For every neatly diversified company you have 10 zombie companies with workers floundering around like ants without a queen.
You use "zombie companies" as a universal pejorative and suggest we should all be instead worshiping at the alter of economic efficiency, JIT-delivery, and maximizing shareholder value without really considering the critiques there.
Yes, the "zombie company" strawman is paying people to move dirt from one hole to the other and back again which is dumb, but the "efficient company" has its own strawman, one drowning in manufactured debt, peeing in pee bottles in-between amazon warehouse isles, and unable to manufacture its own medical equipment when a black-swan pandemic event hits.
Which one is "better" largely depends on if you value societal stability or shareholder profits.

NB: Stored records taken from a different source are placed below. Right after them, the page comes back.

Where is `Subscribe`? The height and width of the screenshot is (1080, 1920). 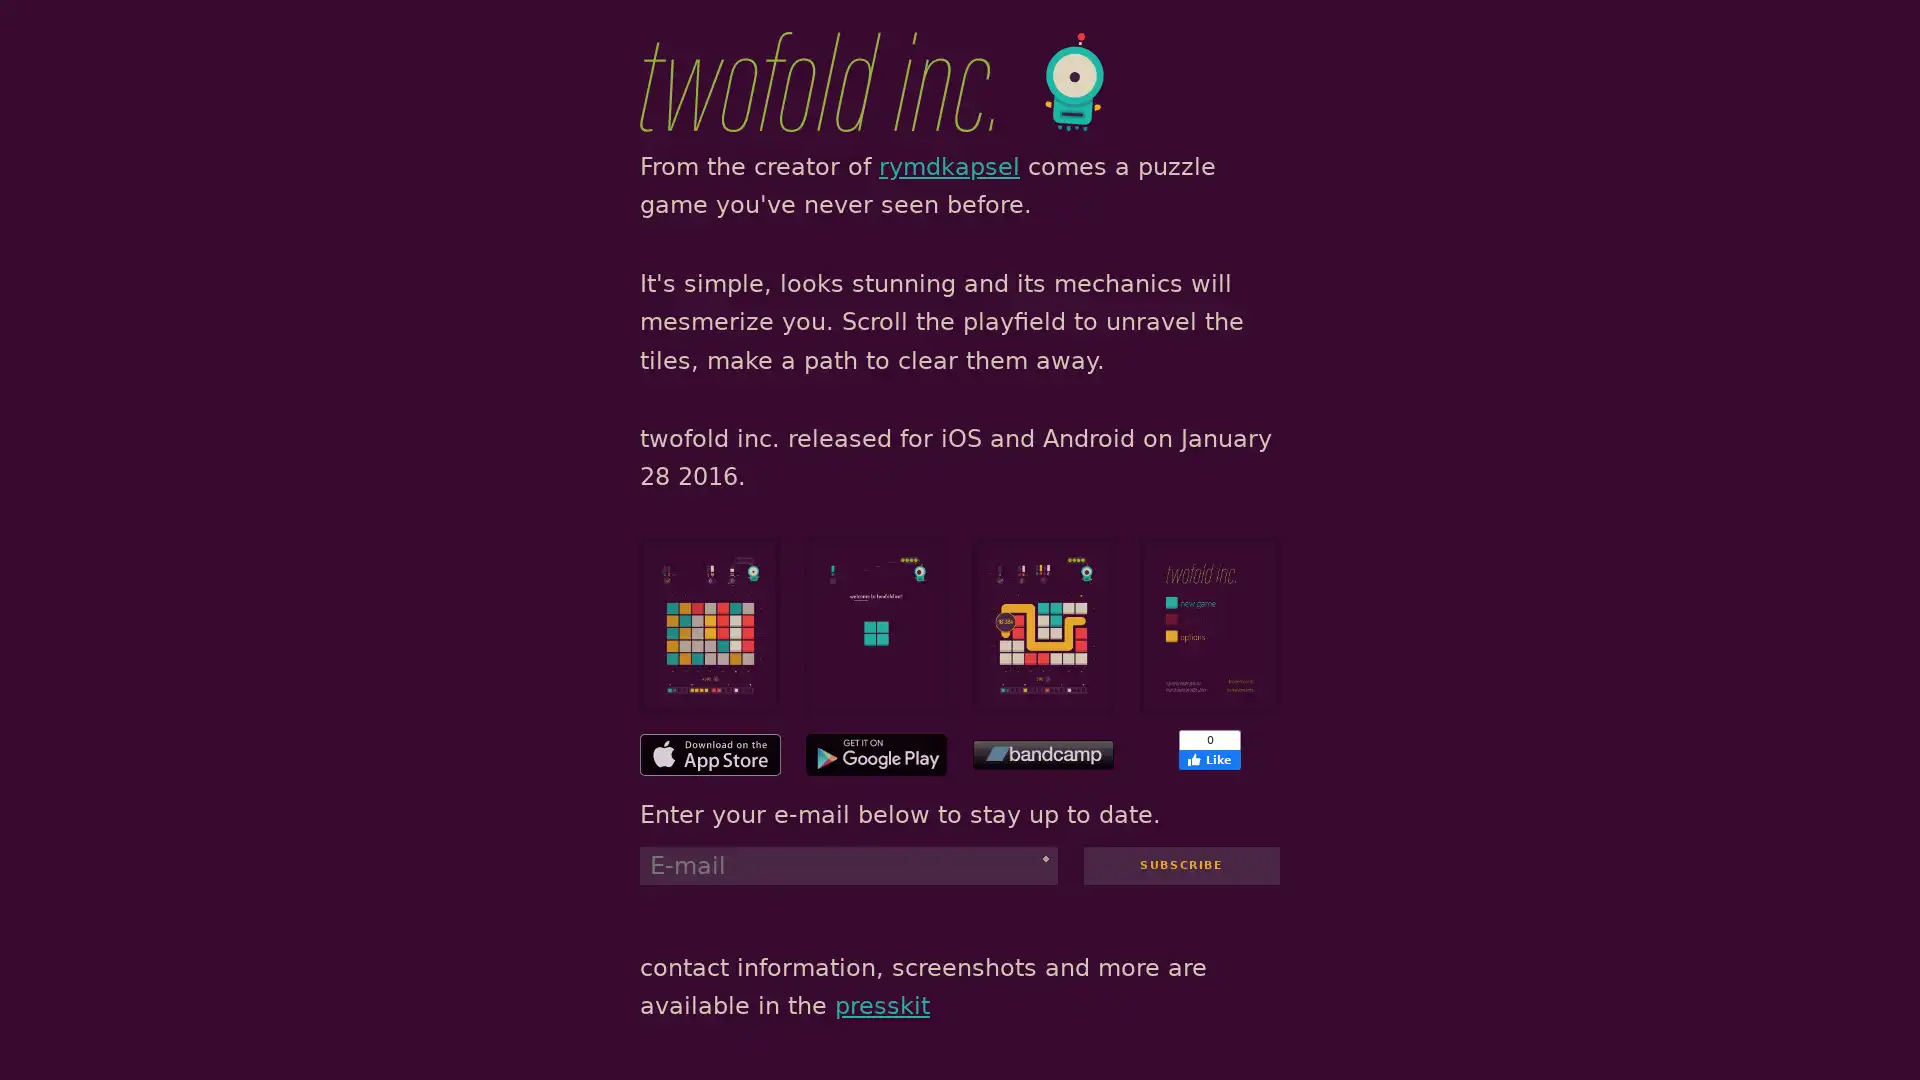 Subscribe is located at coordinates (1180, 863). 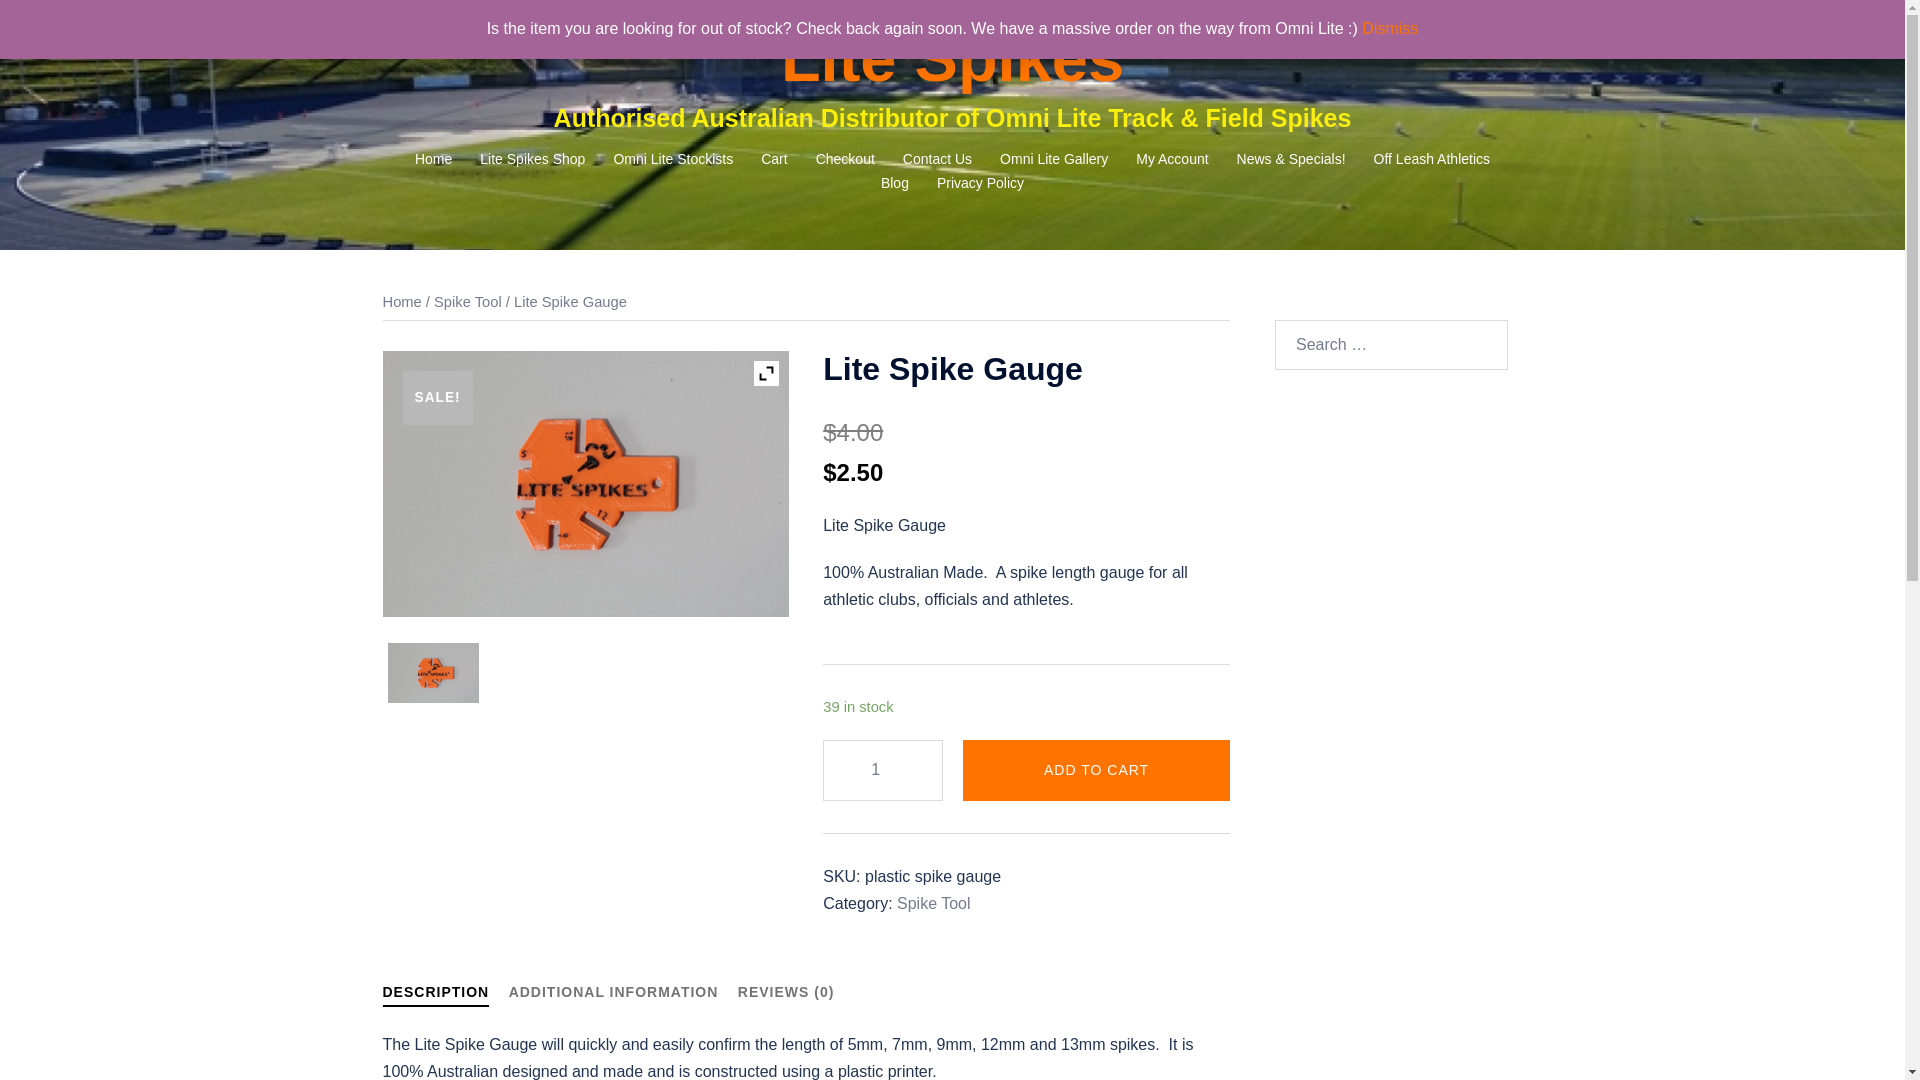 I want to click on 'Off Leash Athletics', so click(x=1372, y=158).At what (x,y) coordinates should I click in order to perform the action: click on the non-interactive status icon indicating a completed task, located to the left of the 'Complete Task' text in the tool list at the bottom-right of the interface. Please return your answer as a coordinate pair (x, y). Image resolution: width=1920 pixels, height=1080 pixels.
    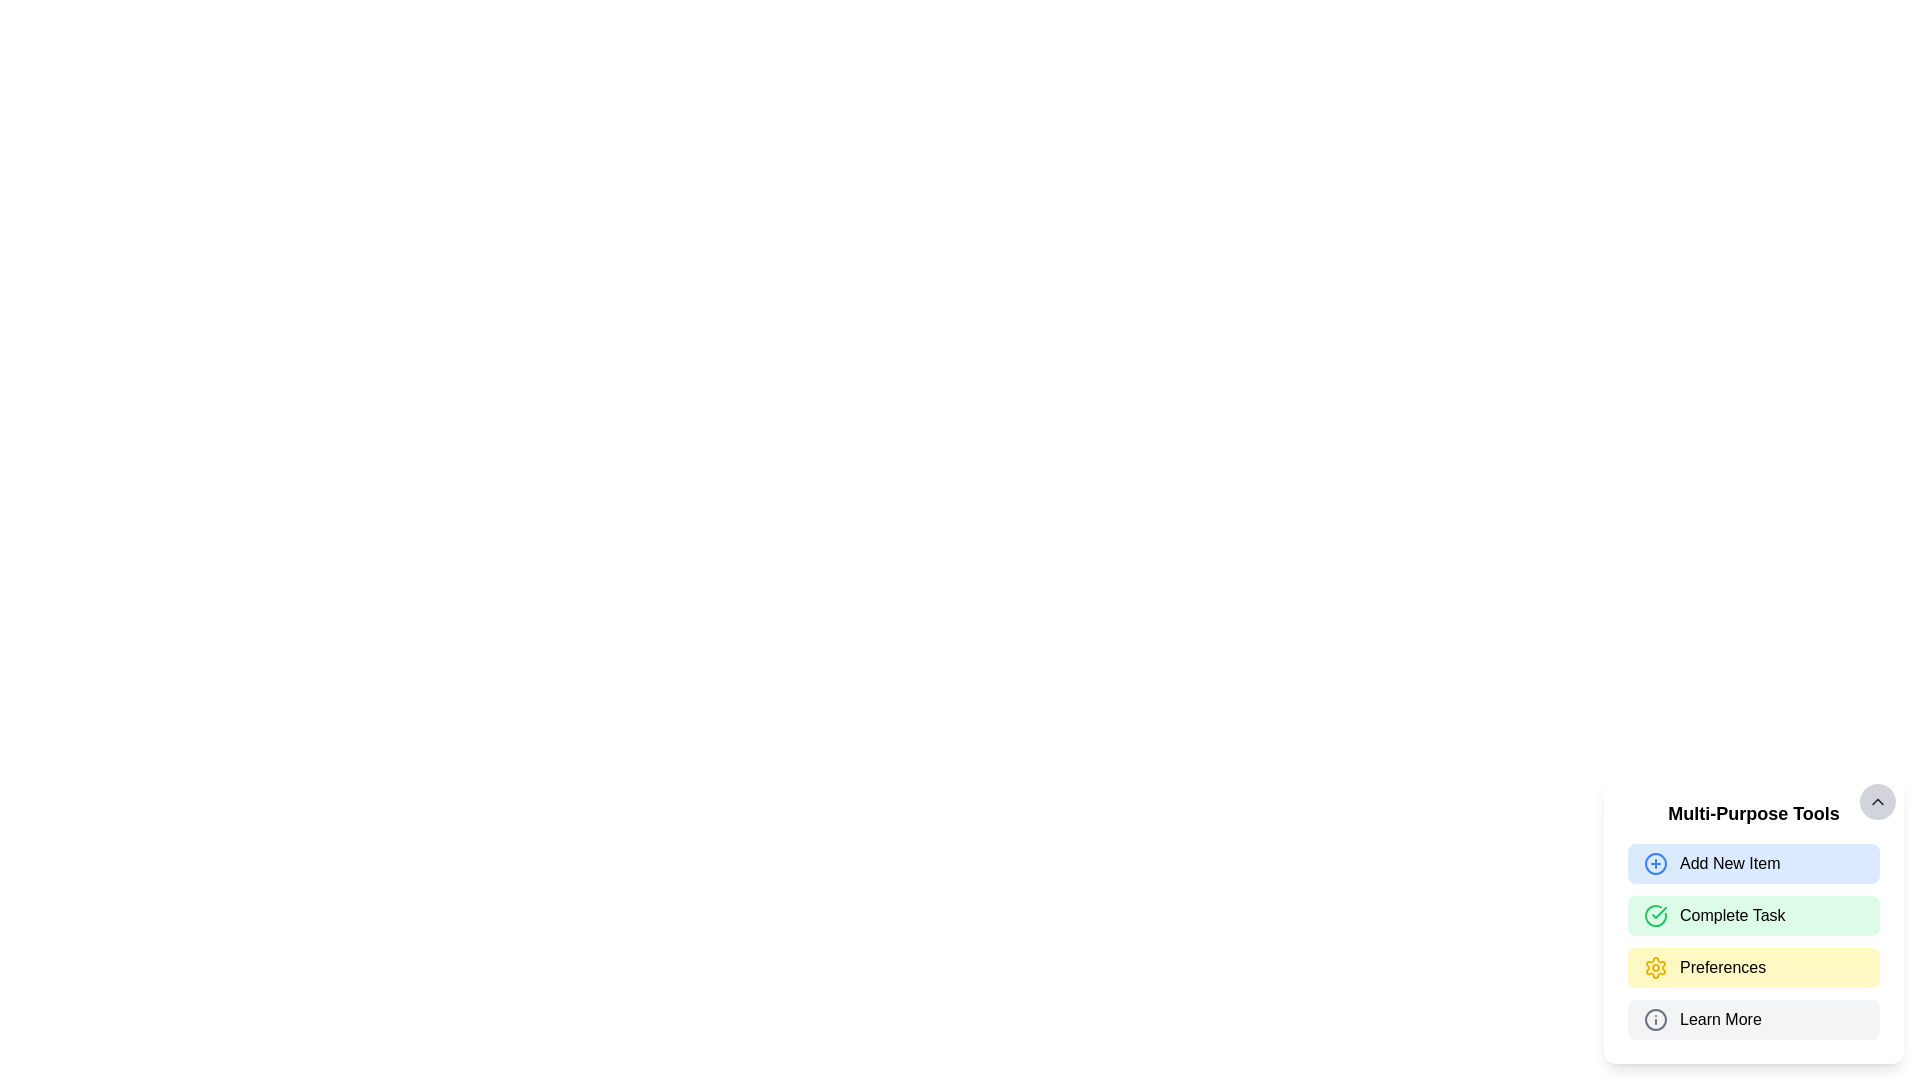
    Looking at the image, I should click on (1656, 915).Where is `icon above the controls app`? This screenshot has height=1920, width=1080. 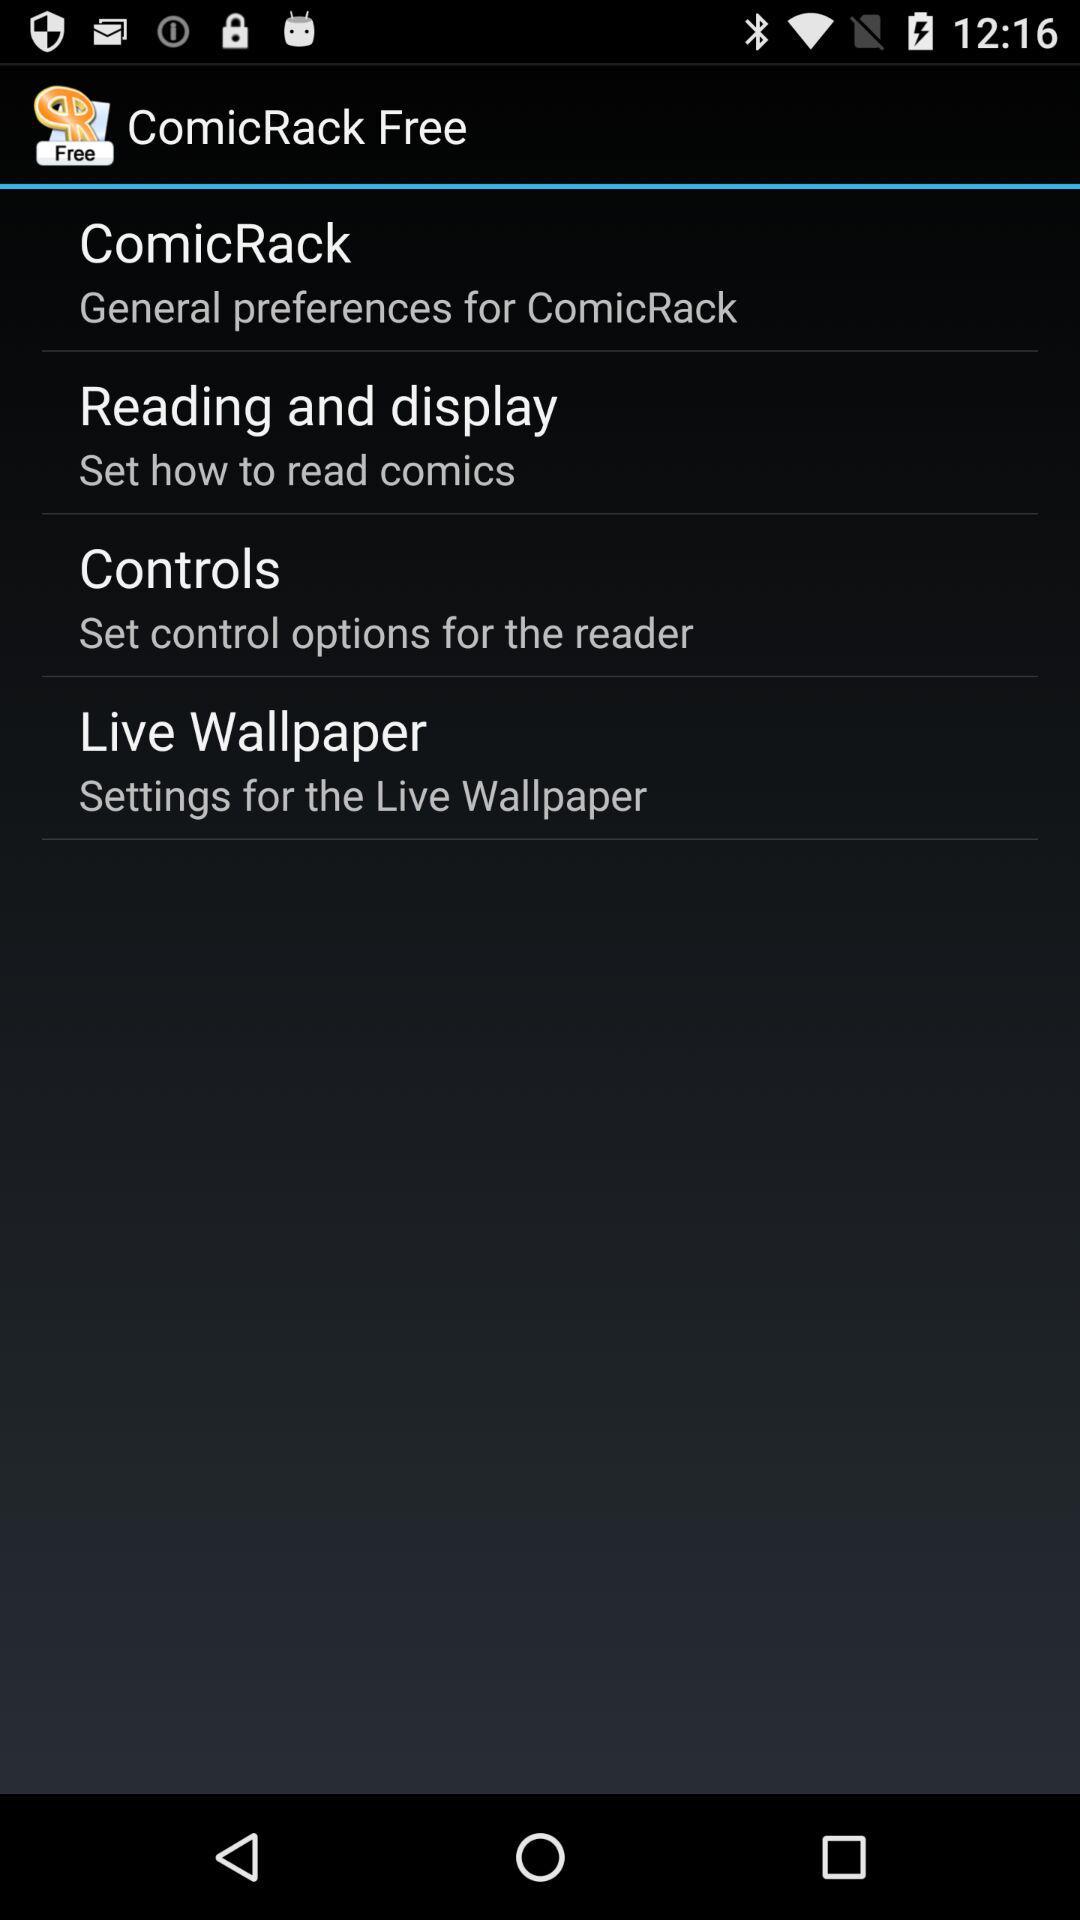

Or, in the framing of the article (which is summarizing Aoki, Milgrom, and Roberts), J-style companies exceed in periods of moderate volatility where 1) things don't change so much that you need the money-above-all-else incentive that favors strong hierarchical Jobs-like leadership that finds the visionary new solution, but 2) they change enough that the money-above-all-else incentive that favors value-engineering enshittification loses out to competition. The "societal stability" is just a part of the incentive bundle that forces the adaptation called the J-style approach.
Now the paper company got into the hotel business seems a far better example. No idea how that happens.
That's easy. They have corporate visitors to their corporate offices and the available hotels are insufficient. They decide to just make their own hotel.
There are many corporate campuses with an embedded hotel. Some run by the corporation itself, some with significant management contracting with the corporation, and some independently managed.
Large corporation has a small travel business is very common.
Companies like this with deep interlocking expertise used to be common in the US too when the US actually made things. GE was a conglomerate of "diversified" expertise - at least until a grandfather of financialization laid the seed to take apart the company.
AT&T and Xerox used to maintain all sorts of deep expertise in all sorts of science and technical activities - though maybe it could be noted that they were famously bad at spinning out other diversified product lines. But the expertise was a need in their core activities. Maybe the most interesting thing about Japanese businesses is that they have shown how to successfully start and maintain diversified product lines.
The main reason we are surprised by these "diversified" products, I suspect is that the typical American (and HN reader), is just not very familiar with the wide range of expertise needed to actually run manufacturing businesses.
There are definitely world class companies in Japan, but also broad systemic problems with incentives
This example seems to contradict the author's main point.
The Toyota factory in Kentucky got some of the benefits of the Japanese approach without importing every practice. They might have had a more Japanese organisation than Ford, but surely they didn't replace American practices in matters outside their control. They still had to deal with American approaches to labour practices, banking, local government, etc., all of which are called out in the article as necessary for the J-mode to flourish.
The pattern might also hold at a broader level. The United States is a relatively young nation that has seen plenty of internal strife (plenty of civil wars including The Civil War) whereas Japan has existed in some form for 2,600 years.
Probably too deep to consider, but the thought hit me that trees and plants (like these J-firms) grow multiple branches as quickly as they can because they are optimizing for survival.
Two thoughts:
- Japanese management style and processes are probably fruitful ground for understanding how teams of agents should work. H-firms require inspirational leadership, and agents don't need that.
- There is an interesting opportunity to turn Japanese process knowledge into a trainable environment, which of course should be done in such a way to benefit Japan and the Japanese people ("The type of deep process knowledge that has accreted within companies like Kyocera and Toto is almost impossible to replicate")
By this criteria, in the entire world, only US and UK seem to do capitalism properly. Whether the current age of tech companies survive till 2050s is to be seen, (we are already seeing signs of OpenAI, Anthropic joining them but it is to be said if the existing monopolies of say Microsoft will be disrupted).
In other countries, big companies have been the same for hundreds of years, from Japan to Germany to Korea to India. This is no longer capitalism as much as it is some soft form of Feudalism, where the same set of families hold power for generations at a time till some major fortune swings occur.